次日,丁岚又独自去了青年场,她默然坐在坡坑边儿上,面对着飘落了许多枯叶的水面,跟酒窝儿的亡魂进行着无声地交流。她的背后是半人高的发白了的荒草以及杨柳之外的曾经充满欢笑的废旧的院落。恰巧李石磙因惦记着那些被申有财拱手割让给榆树村的大片田地,想着去跟榆树村的谢支书商讨一番再把田地要回来,骑着自行车路过青年场时,想到酒窝儿死得太过凄惨了,也一时不忍心就这么着与她擦肩而过前来跟她说两句话,于是就跟丁岚不期而遇了。
丁岚的情感世界里有他李石磙的一席之地。李石磙也打心眼里喜欢这个不知何时变得多愁善感起来的漂亮姑娘。两个人并肩坐在柳树下的坡坑边儿上,常常是这句话说完了,接下来的那句话还不知在哪儿游荡。

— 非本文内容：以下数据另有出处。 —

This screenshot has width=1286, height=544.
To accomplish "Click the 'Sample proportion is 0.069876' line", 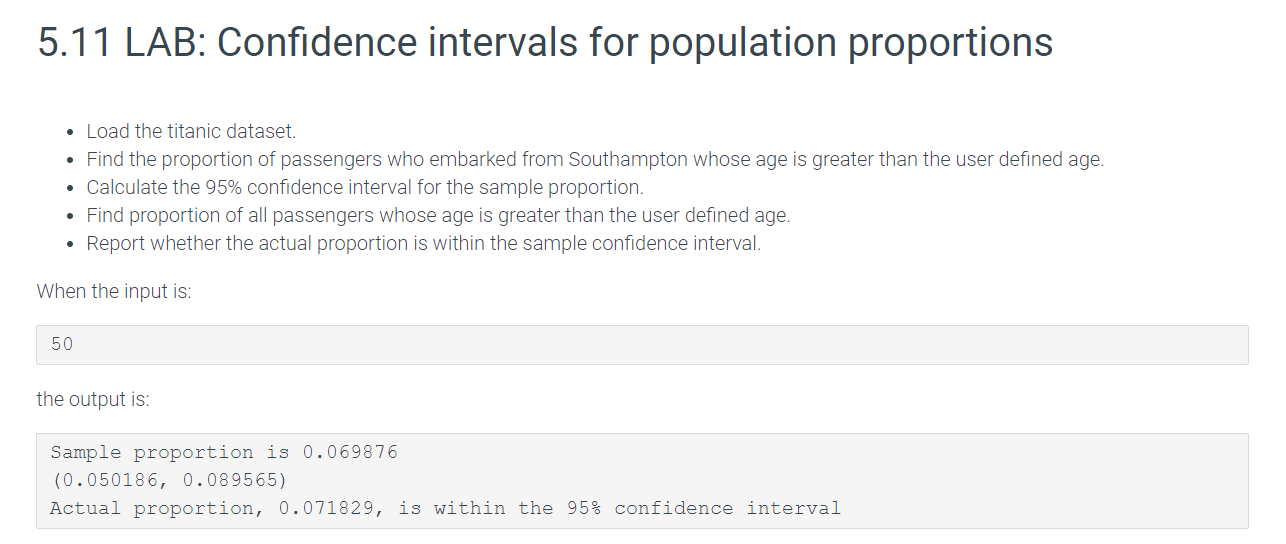I will tap(224, 452).

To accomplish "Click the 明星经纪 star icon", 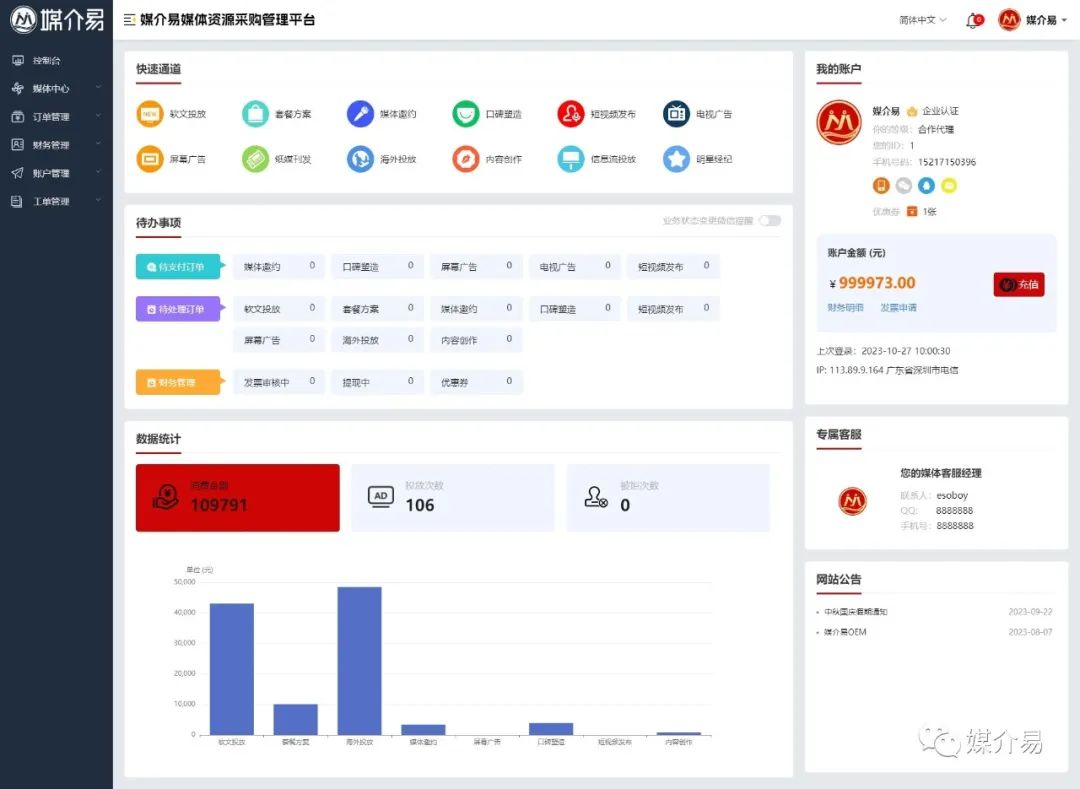I will click(677, 159).
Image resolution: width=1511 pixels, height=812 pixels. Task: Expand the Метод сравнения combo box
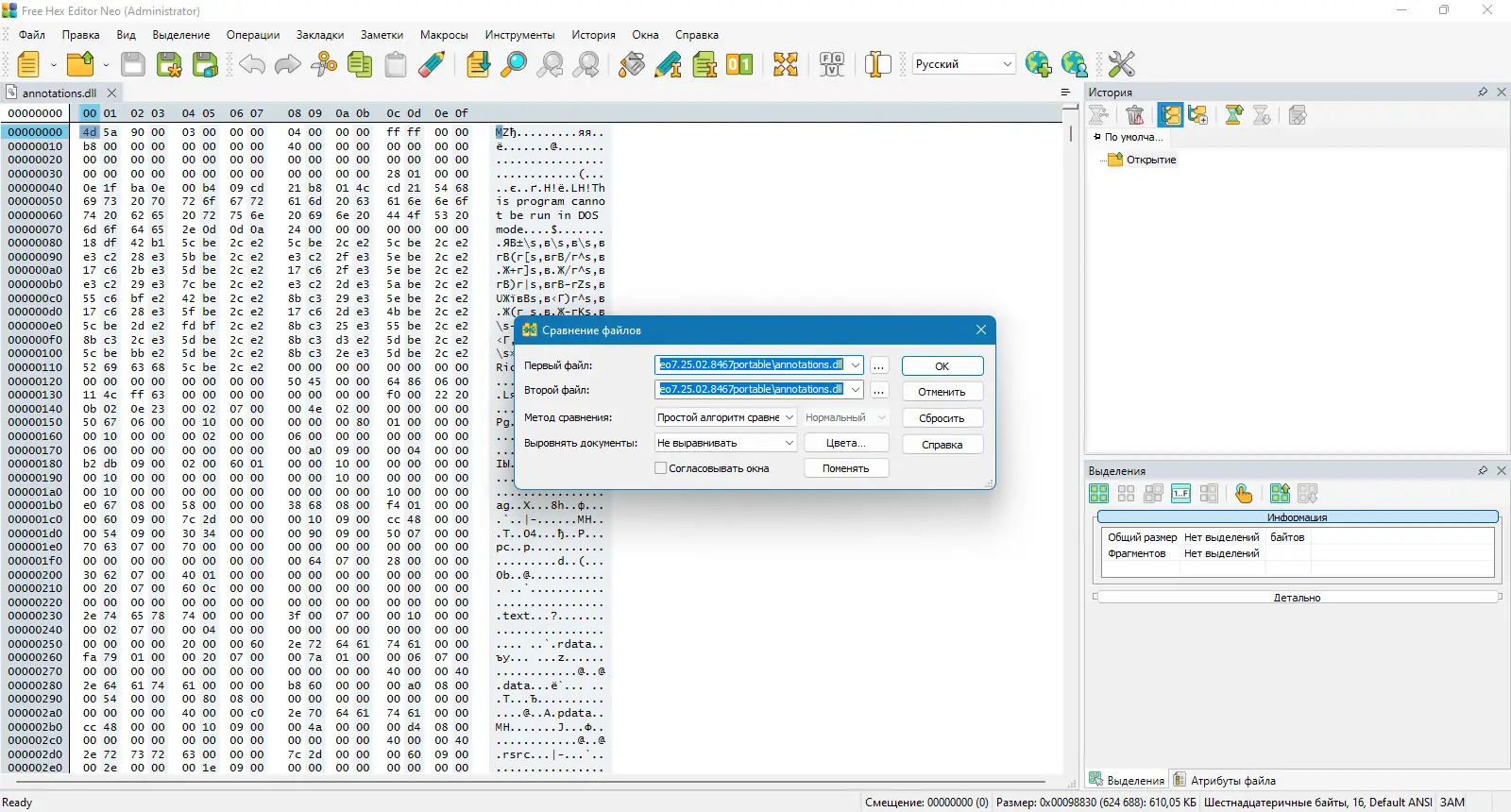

因丁岚说:“你不是要去榆树村么,赶紧去吧。”李石磙说:“是啊,你也回去吧,别让胡丽娜担心。”丁岚便再次沉默了。她想到了跟胡丽娜不正常的关系,她是个女儿身,胡丽娜也是个女人,可她却跟她有了那种只发生在男女之间的感情。这是极不正常的一件丑事,也是难见天日的一件丑事,更是给人终生谈论嘲笑的一件丑事。
李石磙见丁岚痴呆发傻没有回去的意思,遂又说:“你在想啥哩?还是赶紧回去吧,这儿太荒凉不安全。”丁岚喃喃道:“不能再这样下去了。”李石磙不明白这话的意思,就问她:“啥东西不能再这样下去了啊?”丁岚依旧喃喃自语道:“真的不能再这样下去了!”李石磙明白她完全没有听到他的话,她只是顺着自己的思绪在往前走。李石磙不再去打扰她,却禁不住的去猜测她到底在想些啥。丁岚猛地一顿足说:“无论如何也不能再这样下去了啊!”李石磙见她这般光景,着了魔障似的,心中不免有些忧虑,又唯恐她听不见他说的话,遂拿手轻轻一推她的肩膀说:“既然决定了,那就别再犹豫了,按你的心去走吧。眼下又到了招工的时候了,有了机会,你也回城里去吧,这儿可就剩下你自个了哩!”
不料丁岚冲他一瞪眼说:“谁说这儿就剩下我自个了!不还有酒窝儿的么!我要是也走了,她该有多孤单啊!我就在这儿陪着她,能陪多久就陪多久!”李石磙叹道:“酒窝儿能有你这样一个好姐姐,她在九泉之下也知足了!不过我想酒窝儿并不希望你这样吧,她也想要你早一天回到城里去,那儿才是属于你的!你现在这个样子,我想酒窝儿一定很伤心吧,说不定她还在哭泣哩!”说罢,当真听到了及细弱的哭泣声,急忙抬眼去看,只见丁岚正在抹眼泪。于是又劝道:“好了别哭了,看把眼都哭红了,不漂亮了。”
丁岚抬起泪眼说:“我漂亮么?”李石磙点头说:“嗯,可漂亮了!”丁岚又说:“我好看么?”李石磙又点头说:“嗯,可好看了!”丁岚忽而笑道:“粪坑里的恶臭是你么,玷污别人心灵的苍蝇是你么,吸食鲜血的蚊子是你么。”李石磙听了这话,不由得愕住了,怔怔的望着她。丁岚似乎给他望羞了,只见她飞起两片红霞,泪眼也垂下去了,模样儿十分娇柔妩媚。李石磙只觉得心中一动,仿佛又见到了活生生的付兰雅。